Plant-derived antibiotics against multi-resistant bacteria
Pleasant news for Prof. Dr. med. Steffen Stenger (Institute of Medical Microbiology and Hygiene)! The state Baden Württemberg approved funding of a collaborative project with the universities of Stuttgart and Tübingen for three years. In this project, the antimicrobial activity of a new class of plant-derived compounds, so-called polycyclic polyprenylated acylphloroglucinols (PPAPs) will be investigated.
Since infections caused by multidrug-resistant bacteria are rising, new strategies and antimicrobial agents are urgently required. The group of Steffen Stenger extensively studies cellular host defense mechanisms. In their recent publication, Wehrstedt et al. showed e.g. that lysosomal acidification suppresses the growth of Mycobacterium tuberculosis in human macrophages1 (see also article from 20.09.2018: Young researchers realizing innovative ideas). In a collaborative study with Robert L. Modlin and colleagues from the University of California (Los Angeles), Stenger identified a sub-population of human CD8+ cytotoxic T lymphocytes (CTLs) that effectively killed macrophages infected with Mycobacterium leprae. These “antimicrobial CTLs” expressed a combination of three proteins (killer trifecta): granzyme B, perforin and granulysin2. With his great expertise, Steffen Stenger will complement a consortium of seven PIs in the new project.

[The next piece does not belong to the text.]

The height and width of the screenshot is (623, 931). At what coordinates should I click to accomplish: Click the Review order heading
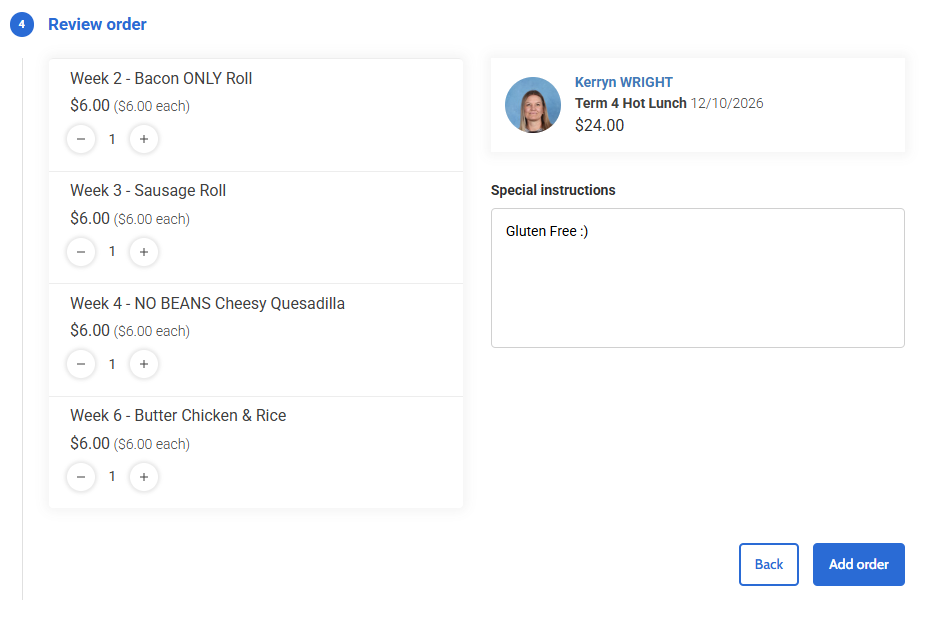(x=97, y=24)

Apart from the human body, also plants constitute an excellent source of novel effector or precursor molecules with various biological activities. Polycyclic polyprenylated acylphloroglucinols (PPAPs) belong to a class of compounds that are present in plants such as Hypericum perforatum (St. John’s wort, in german: Johanniskraut). Hyperforin, a PPAP compound derived from this plant is e.g. well known for the treatment of depression3. The group of Prof. Dr. Bernd Plietker from the University of Stuttgart, who is also part of the consortium, established a new chemical PPAP synthesis pathway. Preliminary work has shown that some of these non-peptide based derivatives have promising antimicrobial activities against multidrug-resistant bacteria. By variation of substituents, a large number of PPAP derivatives can be generated. PPAP derivatives with optimized antimicrobial activity and minimal toxicity could be identified by testing the compounds against multi-drug resistant and biofilm-forming pathogenic bacteria. The final goal would be a PPAP-based antibiotic that can be used in the treatment of persistent infections.
1 Wehrstedt, Stephanie, et al. "The tyrosine kinase inhibitor dasatinib reduces the growth of intracellular Mycobacterium tuberculosis despite impairing T‐cell function." European journal of immunology (2018).
2 Balin, Samuel J., et al. "Human antimicrobial cytotoxic T lymphocytes, defined by NK receptors and antimicrobial proteins, kill intracellular bacteria." Science immunology 3.26 (2018): eaat7668.
3 Di Carlo, Giulia, et al. "St John's wort: Prozac from the plant kingdom." Trends in Pharmacological Sciences 22.6 (2001): 292-297.